CHICAGO (CBS) — With less than a week until the runoff election, Mayor Rahm Emanuel picked up more endorsements from black leaders on Wednesday, including from a state lawmaker who a year ago accused the mayor of failing the city on violent crime.

Among the black lawmakers throwing their support behind Emanuel was state Rep. Ken Dunkin (D-Chicago), who just months ago was highly critical of the mayor and Chicago Police Department over gun violence.

However, Dunkin said Emanuel is doing a better job since then, and he questioned challenger Jesus “Chuy” Garcia’s agenda.
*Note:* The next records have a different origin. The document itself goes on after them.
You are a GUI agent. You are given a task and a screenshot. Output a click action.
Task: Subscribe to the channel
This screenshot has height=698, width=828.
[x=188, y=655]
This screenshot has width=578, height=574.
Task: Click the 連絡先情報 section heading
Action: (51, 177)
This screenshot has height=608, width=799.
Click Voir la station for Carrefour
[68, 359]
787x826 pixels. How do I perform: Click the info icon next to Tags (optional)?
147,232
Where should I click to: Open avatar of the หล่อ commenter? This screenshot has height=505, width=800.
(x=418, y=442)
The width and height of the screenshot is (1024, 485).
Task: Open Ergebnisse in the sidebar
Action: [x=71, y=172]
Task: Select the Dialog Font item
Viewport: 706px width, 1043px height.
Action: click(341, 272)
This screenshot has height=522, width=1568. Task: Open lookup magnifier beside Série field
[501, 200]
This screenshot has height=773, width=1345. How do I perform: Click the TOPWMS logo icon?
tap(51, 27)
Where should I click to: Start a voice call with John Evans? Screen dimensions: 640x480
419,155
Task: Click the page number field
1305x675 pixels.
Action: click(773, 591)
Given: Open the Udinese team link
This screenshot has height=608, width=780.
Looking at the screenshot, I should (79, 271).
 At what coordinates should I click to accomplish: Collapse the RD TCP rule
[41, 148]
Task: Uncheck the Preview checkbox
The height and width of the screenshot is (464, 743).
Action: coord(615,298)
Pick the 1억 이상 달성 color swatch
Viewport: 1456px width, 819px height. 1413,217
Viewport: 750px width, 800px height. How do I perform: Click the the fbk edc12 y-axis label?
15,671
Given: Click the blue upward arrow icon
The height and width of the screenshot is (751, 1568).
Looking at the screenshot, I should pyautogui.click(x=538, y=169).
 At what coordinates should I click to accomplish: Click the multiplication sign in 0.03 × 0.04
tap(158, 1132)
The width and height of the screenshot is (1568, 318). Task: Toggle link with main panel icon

“Yes, I have been critical, but I think it’s proven the mayor has grown. I’ve grown. We see things a little differently, and quite frankly, I don’t know what Chuy’s plan is,” he said.

Last April, Dunkin accused Emanuel of failing the city on gun violence, and said he should fire Police Supt. Garry McCarthy.

Dunkin said he thinks the mayor is doing a better job of engaging the community in the months since he ripped Emanuel for failing to live up to his 2011 campaign promise to hire 1,000 more police officers, and questioned the accuracy of Police Department data showing historic drops in crime.

“You see him engage a little differently; better. He’s out in the communities. I think he’s listening. This is my opinion. He’s listening better. He is approaching the city, approaching his work … much better than he was, I would say, several years ago,” Dunkin said Wednesday.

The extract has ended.